Они поднялись на второй этаж.
– П-пойдем пока в ч-читалку, – предложила Катинька.
– Не стоит. Если письма исчезнут, завтра же в читалке переворошат все формуляры: кто был вечером на факультете, что делал…
– Н-ну и ч-что? – изумилась Катя. – Т-тут ведь п-проходит уйма н-народу.
– Верно. Но одно дело народ, у которого сейчас по расписанию занятия, и совсем другое, если какие-то психи шляются по факультету, когда занятия у них давно кончились. Да еще зачем-то отсиживаются в читалке. Всё это, Катинька, нетрудно соотнести. Советские следователи, как известно, самые догадливые в мире.
Они уселись на подоконник и стали терпеливо ждать звонка.
– Ты вот что: подойди-ка к расписанию и взгляни, будут ли в предбаннике занятия после этих испанцев. А я потом к тебе спущусь.
Катинька неохотно сползла с подоконника, всем своим видом давая понять, что в поручении этом она не видит никакого смысла.
– К-какая разница, б-будут ли в п-предбаннике еще занятия или н-нет? Т-туда все время кто-нибудь з-заходит. – Тем не менее, она послушно отправилась на первый этаж к расписанию.
Прозвенел звонок, Ларька отправился вниз.

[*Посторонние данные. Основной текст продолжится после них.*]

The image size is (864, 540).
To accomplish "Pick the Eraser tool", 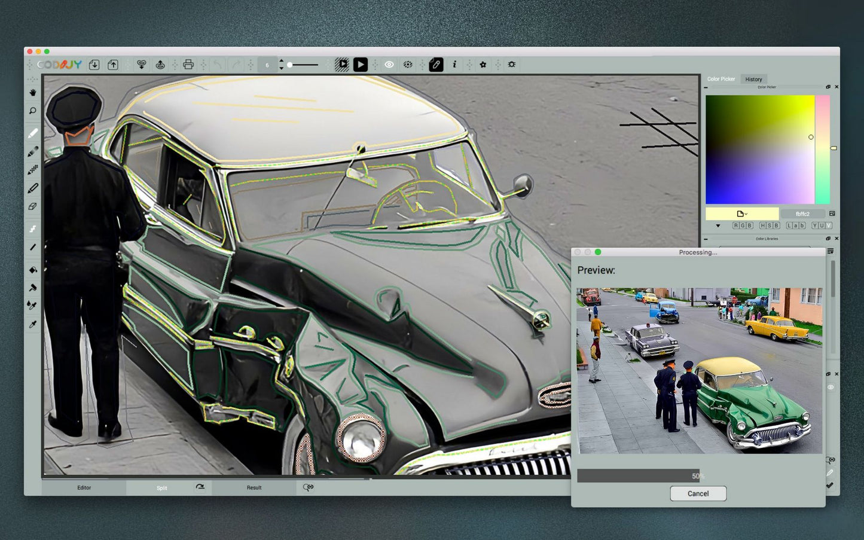I will point(33,206).
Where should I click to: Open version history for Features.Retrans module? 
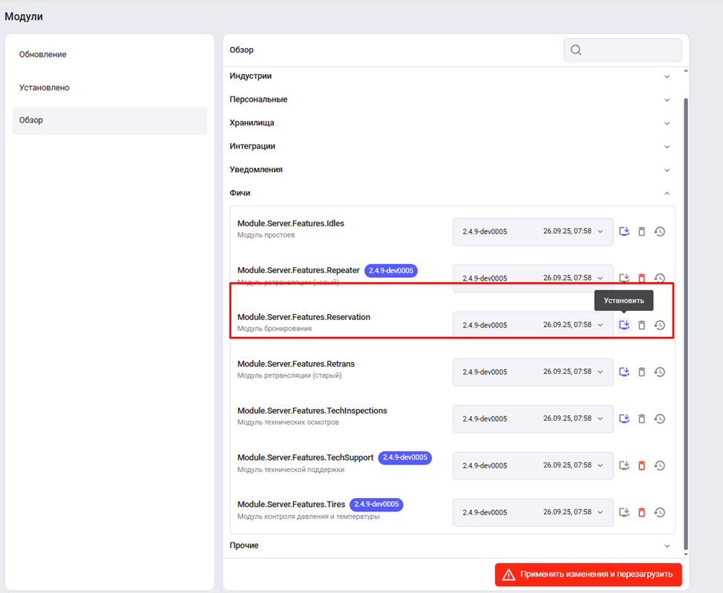(659, 372)
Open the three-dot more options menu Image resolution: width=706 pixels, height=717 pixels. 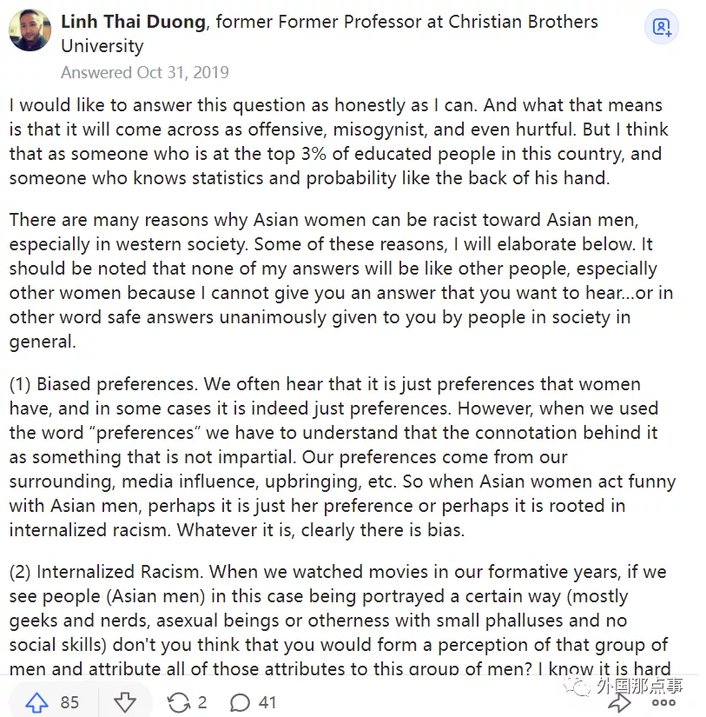pos(664,702)
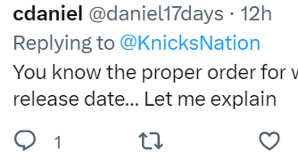The height and width of the screenshot is (167, 298).
Task: Click the reply speech bubble icon
Action: click(25, 140)
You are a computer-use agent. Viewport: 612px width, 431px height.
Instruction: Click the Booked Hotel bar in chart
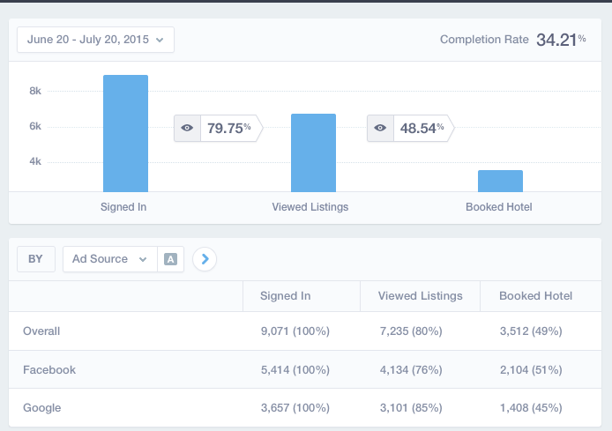pyautogui.click(x=500, y=182)
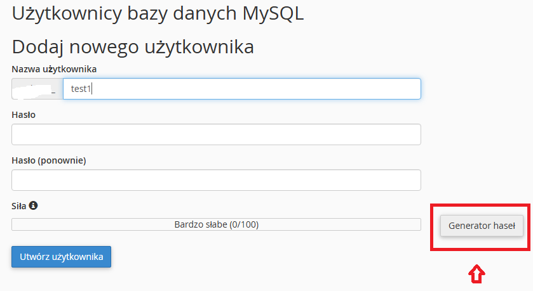Click the left end of strength bar
This screenshot has height=291, width=533.
coord(15,224)
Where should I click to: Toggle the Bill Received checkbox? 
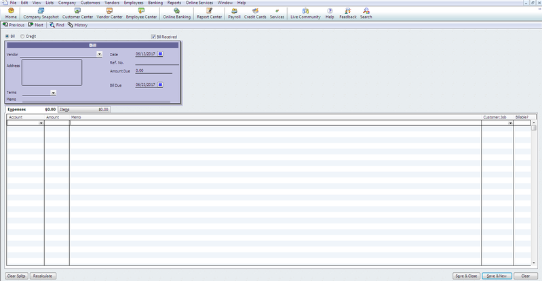pos(153,37)

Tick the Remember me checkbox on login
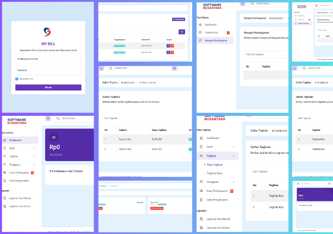coord(17,79)
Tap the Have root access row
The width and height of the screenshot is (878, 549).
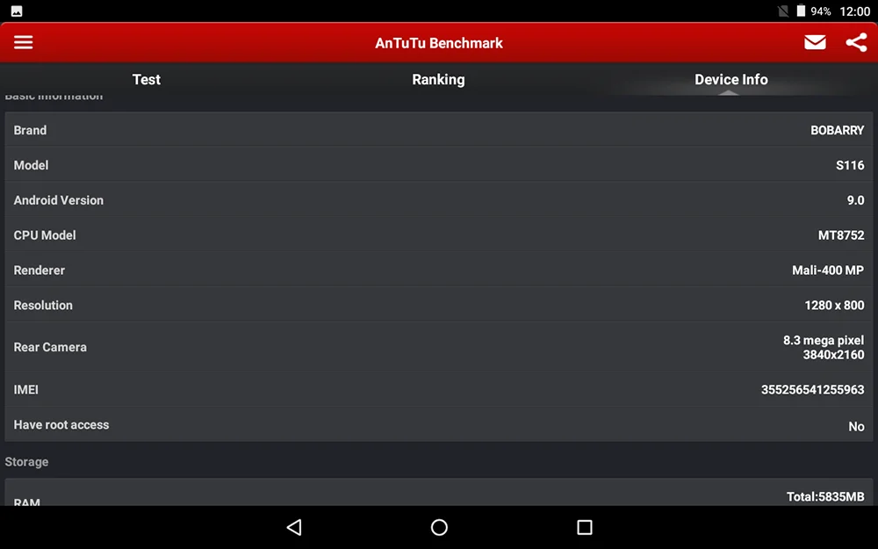click(x=439, y=424)
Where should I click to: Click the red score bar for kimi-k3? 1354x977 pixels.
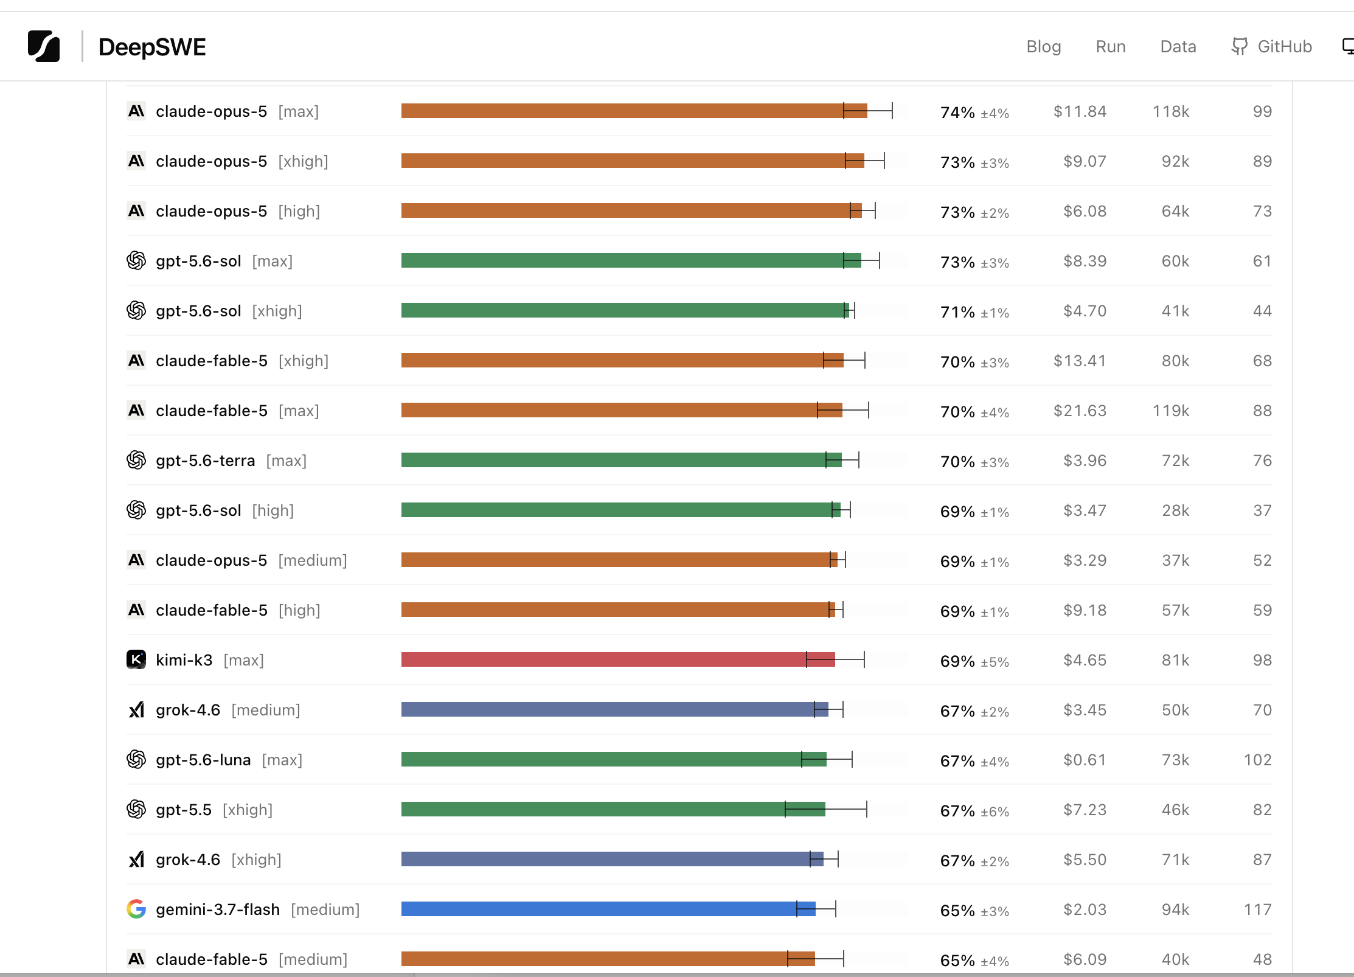tap(618, 660)
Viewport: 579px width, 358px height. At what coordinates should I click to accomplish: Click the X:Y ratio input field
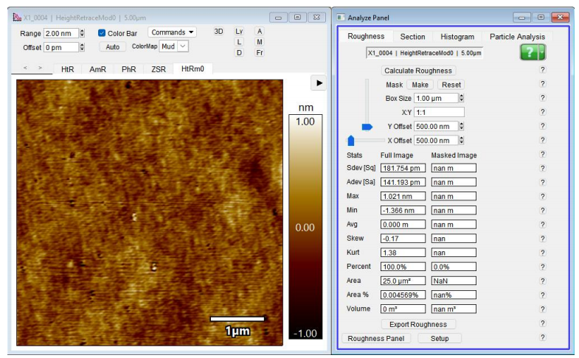439,112
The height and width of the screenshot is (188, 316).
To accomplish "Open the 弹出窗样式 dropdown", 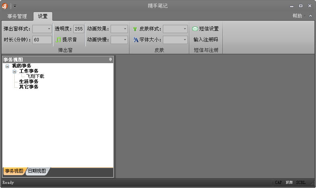I will tap(42, 29).
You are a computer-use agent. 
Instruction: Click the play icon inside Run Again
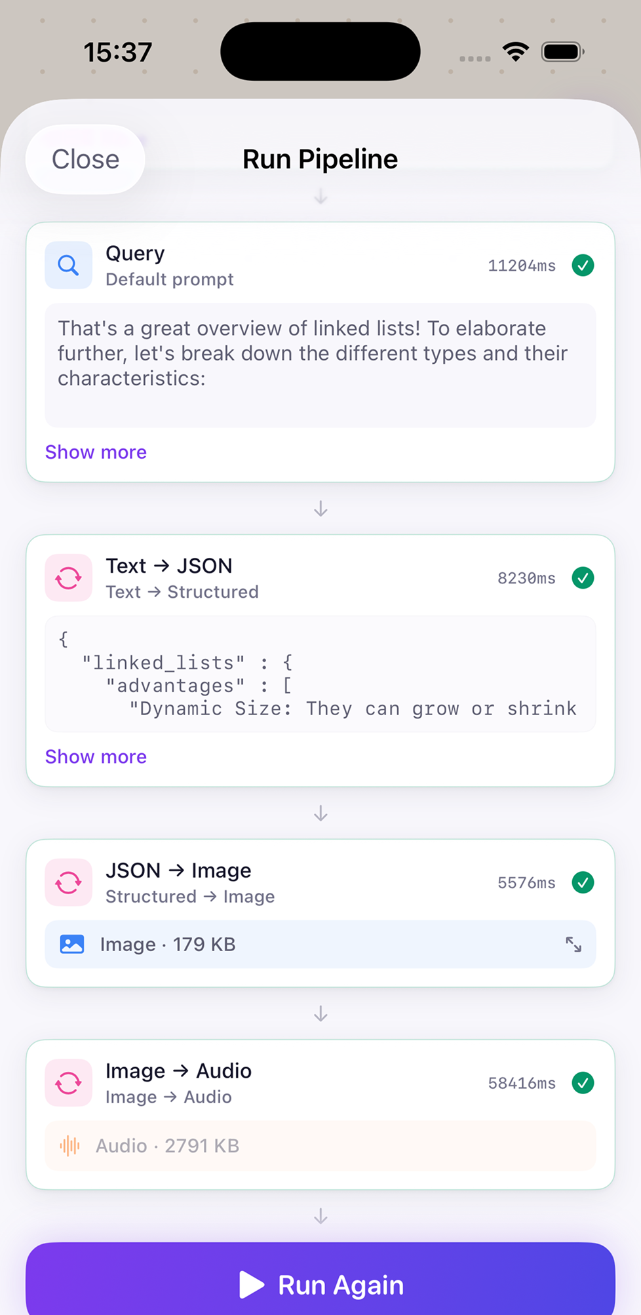[251, 1285]
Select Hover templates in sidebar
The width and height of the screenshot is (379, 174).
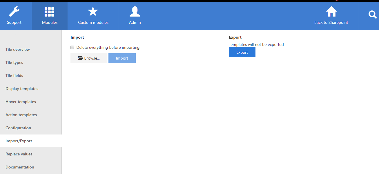tap(21, 102)
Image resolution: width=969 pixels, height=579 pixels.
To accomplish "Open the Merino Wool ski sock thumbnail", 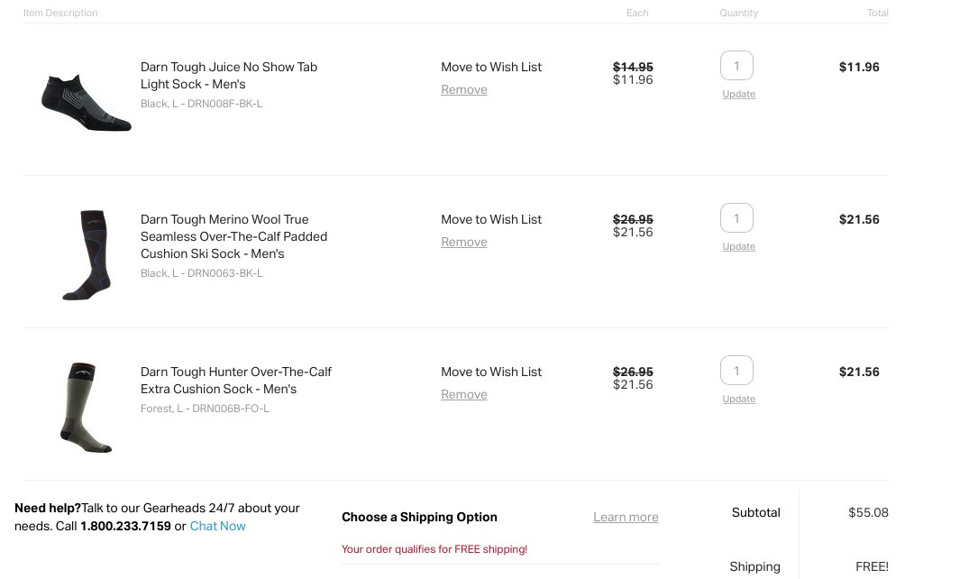I will click(x=87, y=255).
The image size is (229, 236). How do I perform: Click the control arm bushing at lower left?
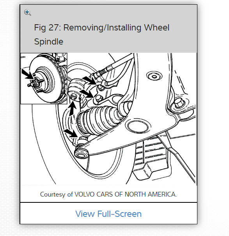[x=81, y=154]

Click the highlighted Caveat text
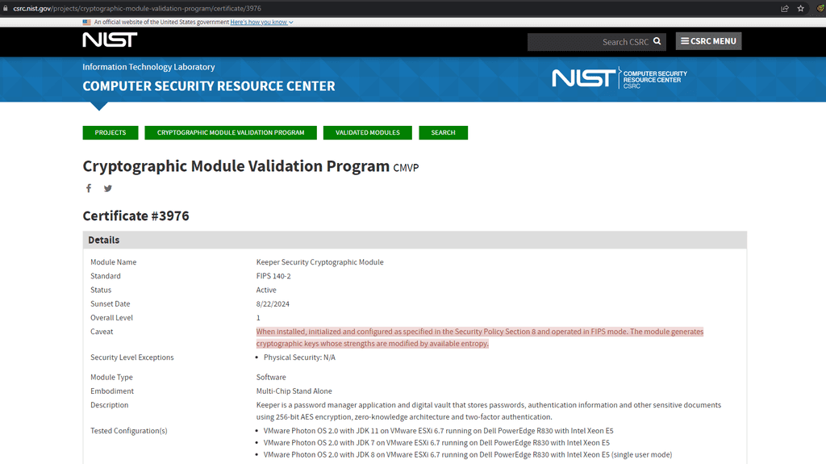point(479,337)
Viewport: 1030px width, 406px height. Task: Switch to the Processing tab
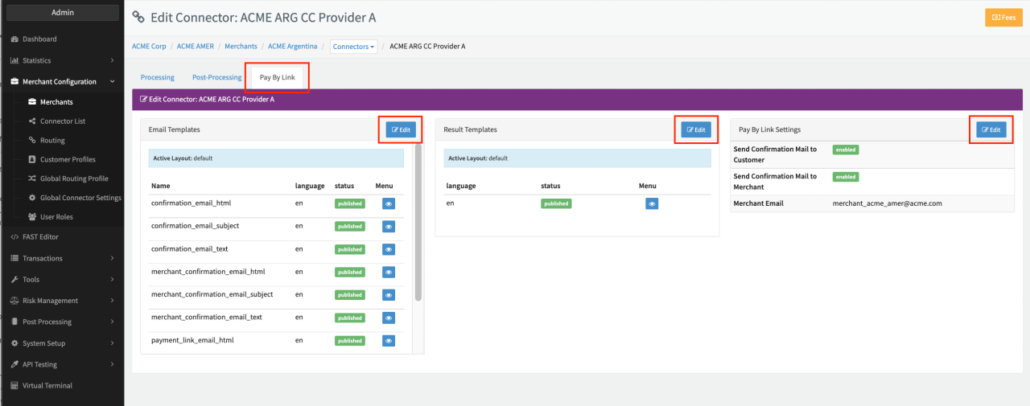tap(157, 77)
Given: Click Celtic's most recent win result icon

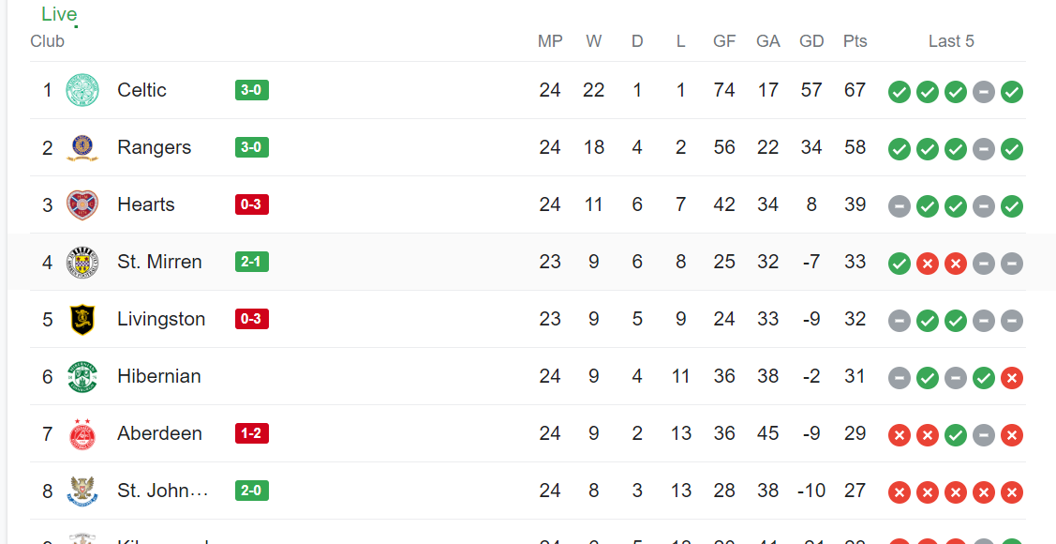Looking at the screenshot, I should [1012, 92].
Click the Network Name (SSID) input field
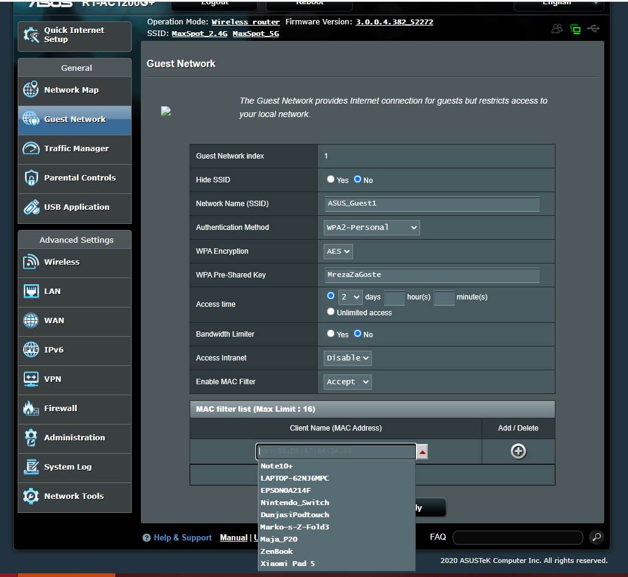Image resolution: width=628 pixels, height=577 pixels. [x=432, y=204]
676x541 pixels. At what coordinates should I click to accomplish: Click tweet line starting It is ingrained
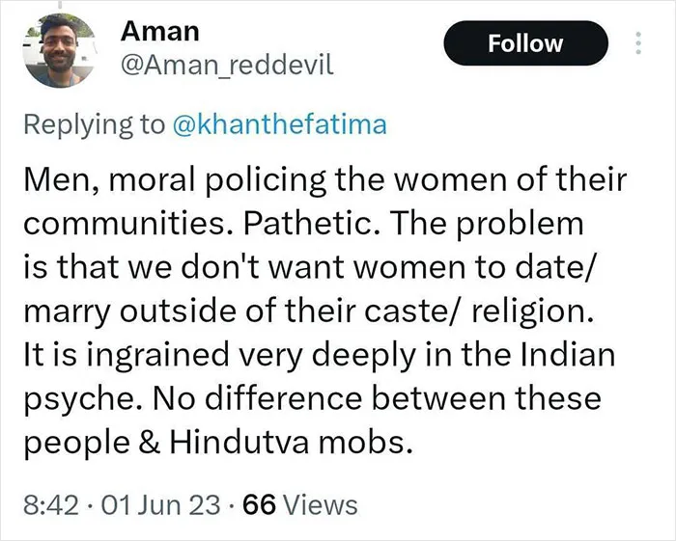[320, 356]
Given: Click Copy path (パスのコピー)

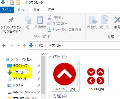Looking at the screenshot, I should [57, 24].
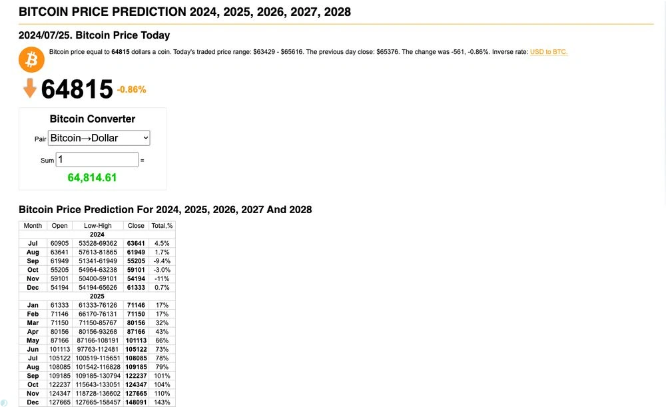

В сутолоке массового перемещения студентов самое время было присмотреться к обстановке в предбаннике. Первокурсников там уже не было, и подошедшая Катя сообщила, что занятий там больше не будет – по крайней мере, по расписанию.
Ларик разглядывал предбанник. Вроде он был здесь десятки раз, но сейчас он замечал то, на что раньше не обращал внимания. Удивительно, как можно один и тот же предмет видеть по-разному! Оказывается, одна из перегородок, отделяющих комнатку партбюро от предбанника, не доходила до потолка, и между этой перегородкой и потолком зияла огромная дыра.